*** Information Section Begins ***

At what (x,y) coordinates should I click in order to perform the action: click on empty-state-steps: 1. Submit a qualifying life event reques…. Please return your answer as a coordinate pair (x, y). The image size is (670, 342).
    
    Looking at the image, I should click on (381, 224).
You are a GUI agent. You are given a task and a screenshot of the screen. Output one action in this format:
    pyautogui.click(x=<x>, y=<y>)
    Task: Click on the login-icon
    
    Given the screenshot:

*** Information Section Ends ***
*** Information Section Begins ***

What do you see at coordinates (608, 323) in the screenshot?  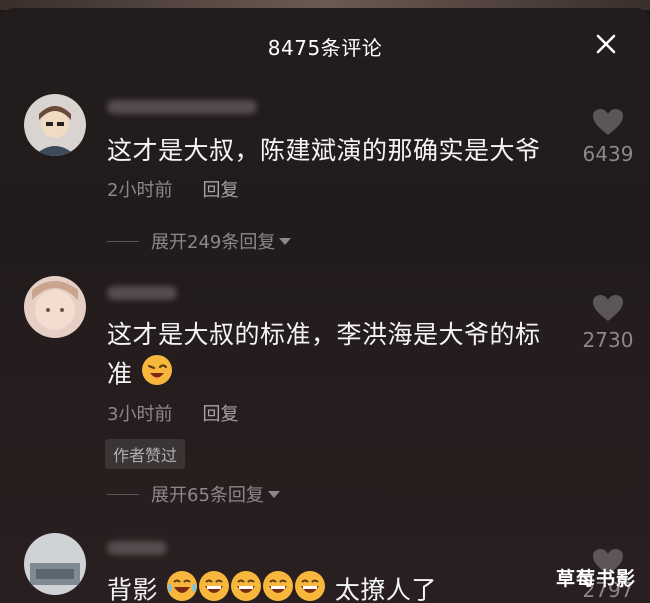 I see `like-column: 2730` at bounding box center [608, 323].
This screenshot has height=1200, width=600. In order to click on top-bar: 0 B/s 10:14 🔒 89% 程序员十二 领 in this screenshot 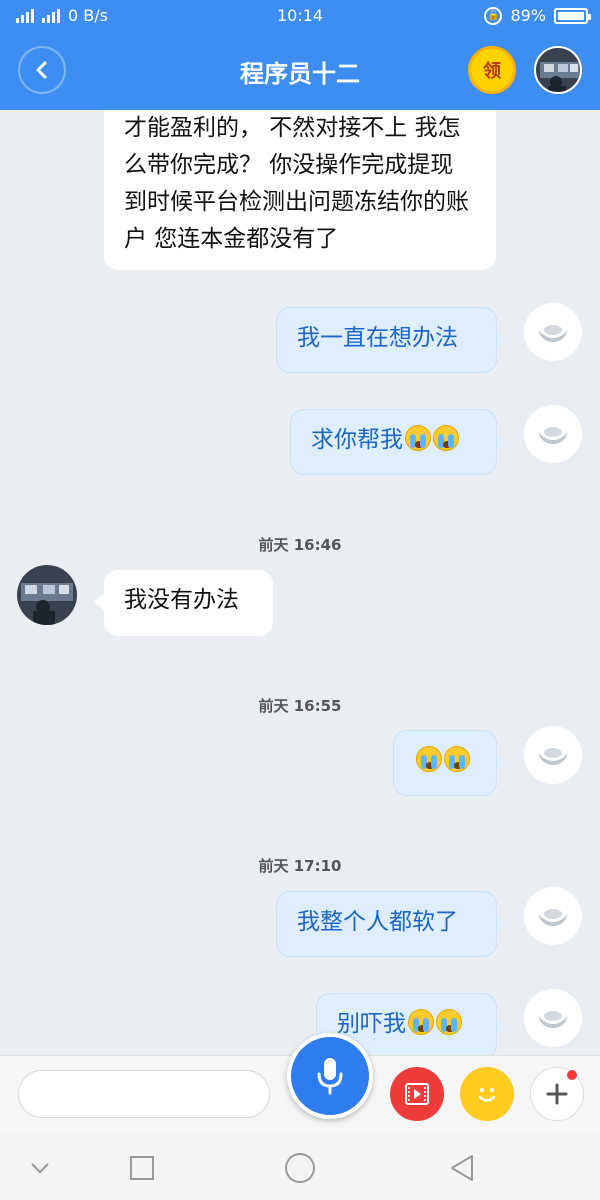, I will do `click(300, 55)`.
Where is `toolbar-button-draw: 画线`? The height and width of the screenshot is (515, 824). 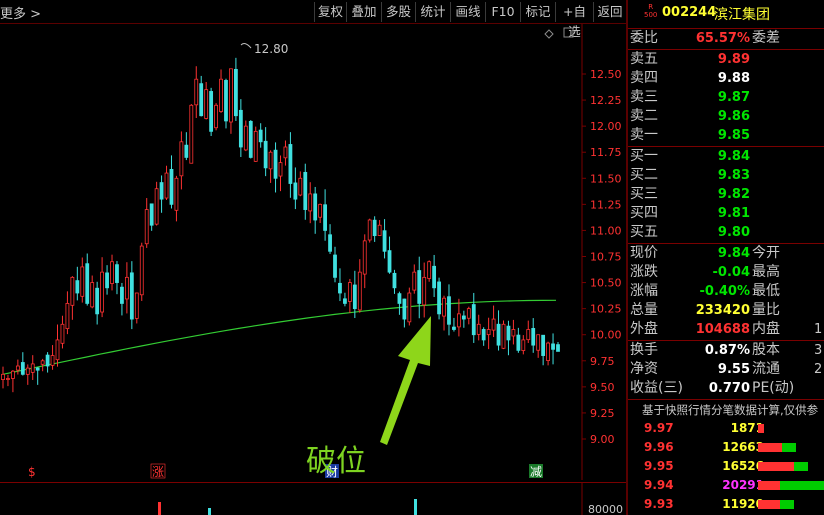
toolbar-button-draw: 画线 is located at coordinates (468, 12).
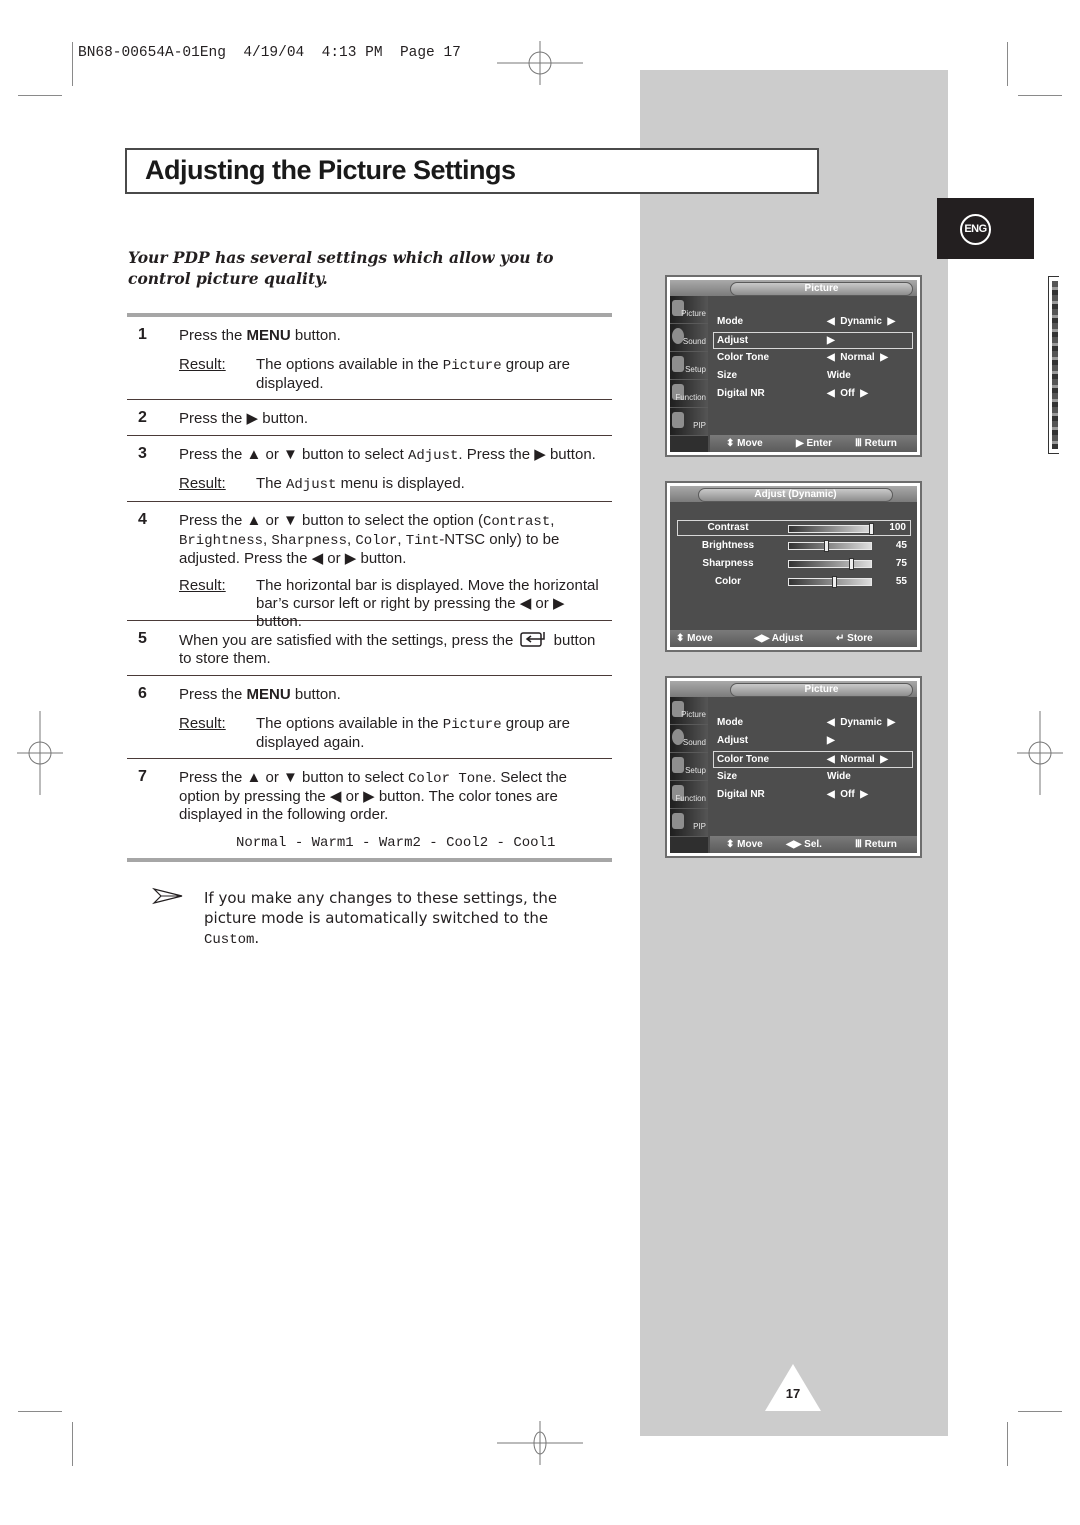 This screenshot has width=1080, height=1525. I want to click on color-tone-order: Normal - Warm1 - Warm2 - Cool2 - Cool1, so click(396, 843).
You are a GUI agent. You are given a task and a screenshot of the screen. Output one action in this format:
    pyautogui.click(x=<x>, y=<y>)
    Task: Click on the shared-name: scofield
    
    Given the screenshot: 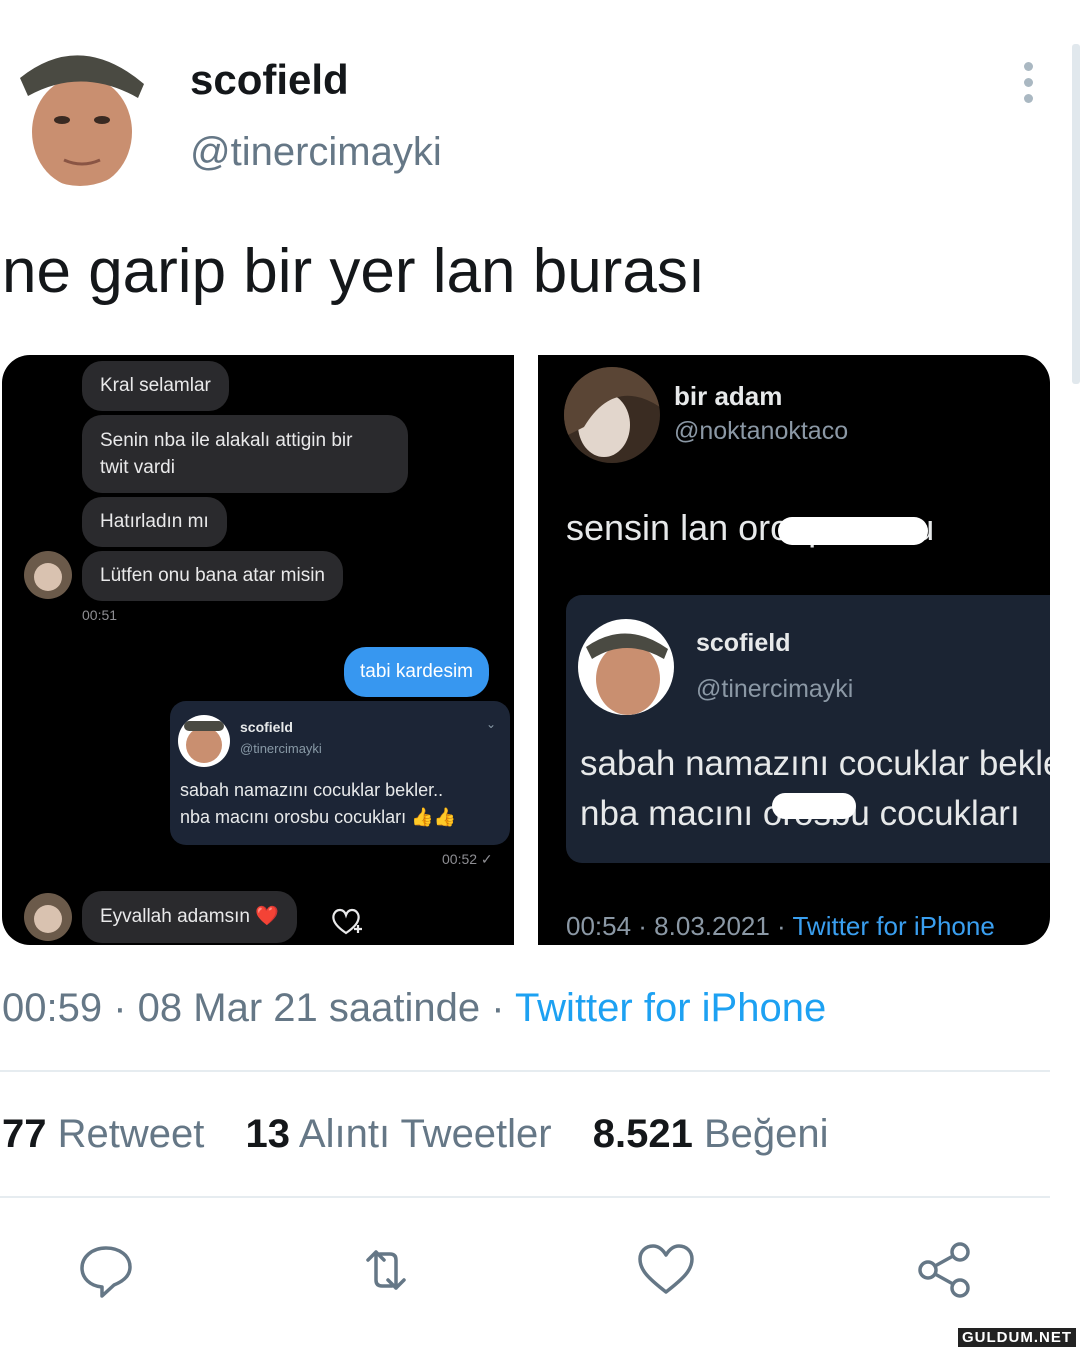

*** Information Section Ends ***
*** Information Section Begins ***

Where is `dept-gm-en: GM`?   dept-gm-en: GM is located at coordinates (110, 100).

*** Information Section Ends ***

**Task objective:** Copy out the records from the line with "At what (x,y)" to the line with "Looking at the", keeping every character of each line, both end lines included.

**Your solution:**
At what (x,y) coordinates should I click in order to perform the action: click on empty-state-steps: 1. Submit a qualifying life event reques…. Please return your answer as a coordinate pair (x, y). The image size is (670, 342).
    
    Looking at the image, I should click on (381, 224).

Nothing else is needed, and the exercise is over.